I would like to evoke in support of this hypothesis (ubiquity of instruments as a reason for scarcely mentioning them) our own lived experience of the modern French chanson po}tique. In the songs of the late Georges Brassens, rich, image-laden poetic language is married to workaday melodies, untutored singing, and take-it-as-you-find-it instrumental accompaniment. In hearing these songs, in reading critical discusssions of Brassens' work, or in listening to the author-performer himself discuss his activities, one is struck by the clear priorities:
To sum up: We know there were many troubadors who were also minstrels. We know that minstrels had to play as well as sing, that their repertoire could encompass all kinds of songs and poems, including examples of the troubador "high style," as well as much "lower style" material. (13) And we have at least two descriptions, from the poems themselves and not later vidas, of simultaneous playing and singing of "high style" poetry.
We can at this point only conjecture on the frequency, or rarity, of such instrumental participation in performances of "high style" repertoire. Troubador songs may have been accompanied in rare, exceptional cases. Or they may have been accompanied very often, as a matter of accepted course. We know nothing about the nature or musical content of these accompaniments.
The only instrument mentioned in conjunction with "high style" song is the viola (= old French vielle). We have no positive evidence for lutes, harps, hurdy-gurdies, or other string instruments(14), much less wind instruments or percussion, and no indication whatsoever from these sources that ensembles of instruments might have accompanied one singer(15).
But in any case, we know that the canso was not invariably an art for the voice alone. The songs of the troubadors were accompanied at least some of the time.
Perpignan, France
June, 1990
Thanks also to Professor Pierre Bec for reading this manuscript, checking my translations, and making a number of valuable suggestions.
2. Berkeley and Los Angeles, 1976
3. Page, op. cit., p. 25
4. Composed long after the poems themselves, the vidas tend to get a bad rap from modern scholars. While they are certainly a source of inexhaustible inaccuracies as to specific facts, they do seem to offer us valuable information, including musical clues, about the general ethos of the troubadors' art.
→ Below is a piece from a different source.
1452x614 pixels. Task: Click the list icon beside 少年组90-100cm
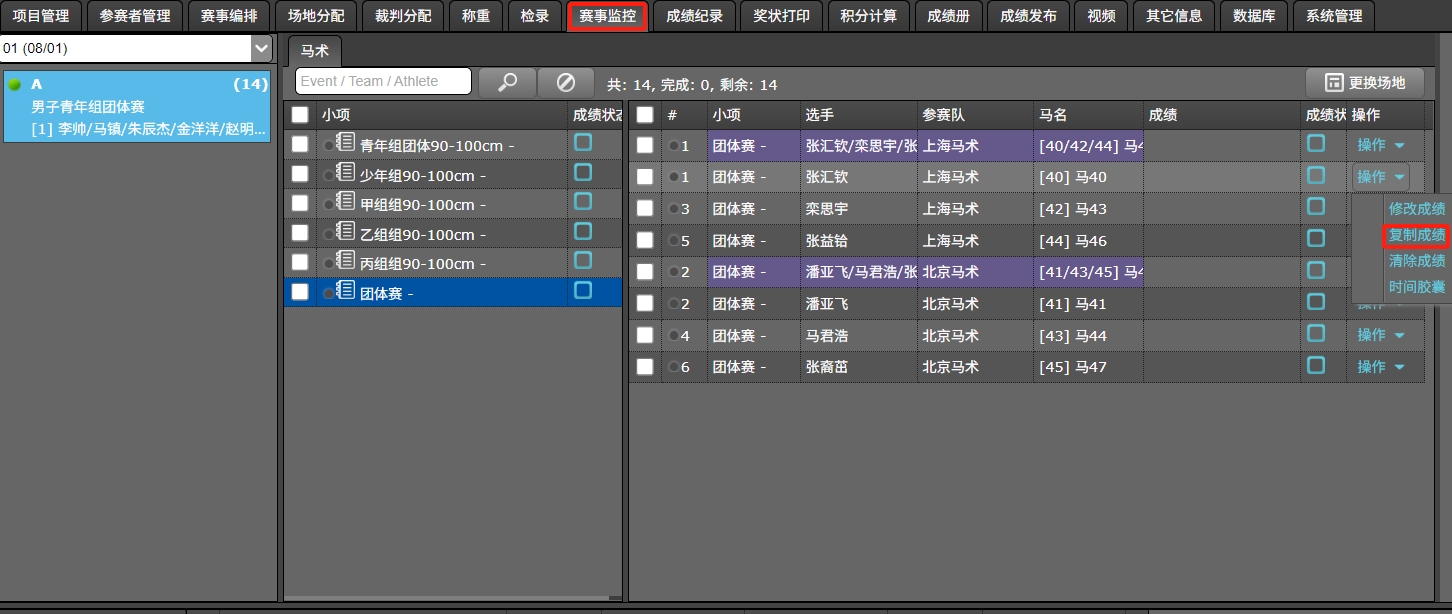click(x=346, y=173)

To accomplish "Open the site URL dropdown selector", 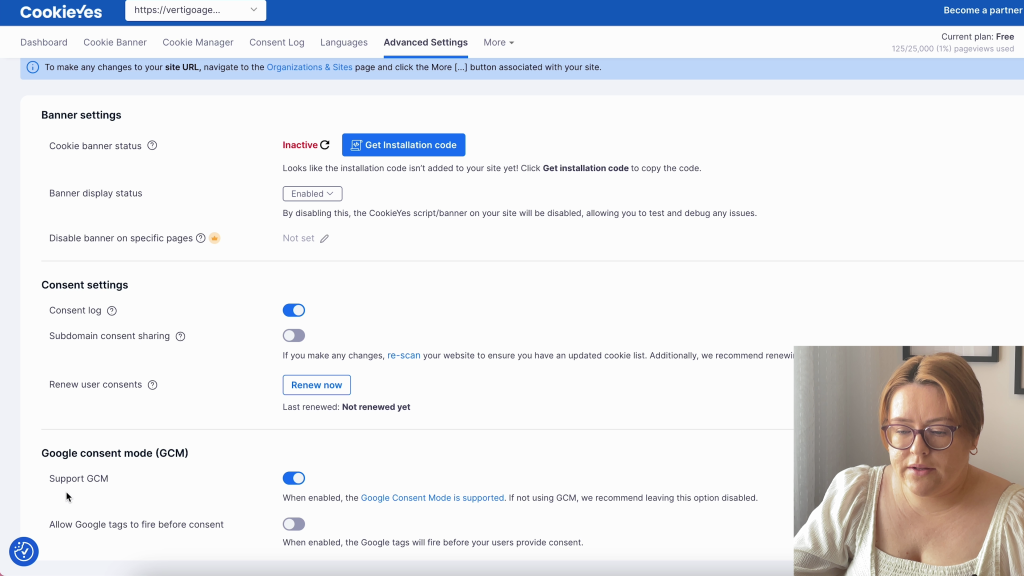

5. text from Martin de Riquer, Los Trovadores II, Barcelona 1983, p.927
6. Page, op. cit., p.19
7. in Riquer, op. cit. I, p 340)
8. Riquer, op. cit. p.338
9. Page, op. cit. p. 174.
10. "Et Albertet si fez assatz de cansos, que aguen bons sons et motz de pauca velensa." Riquer, op. cit. II, p.1131
11. J. Keith, The Poetry of Albertet de Sesteron, Harvard University, unpublished dissertation, 1933, p.124. Also in Riquer, op. cit. II, p. 1113
12. Page, op. cit, pp29-33
13. In this respect, the sirventes of Guiraut de Cabreira about the minstrel's art (discussed in Page, op. cit. p 18-19), needs to be examined afresh. Pages arguments abnout the text of this poem concerning instrumental participation in troubador repertoire now appear to me to be overly reductionist.
14. Except, just possibly, an obscure reference to the lera in Marcabru's famous poem, Dirai vous senes dubtansa.
15. The two vielles that inspired Raimbaut de Vacqueiras' Kalenda Maya in the celebrated vida were, after all, playing an estampida, and not a high style canso.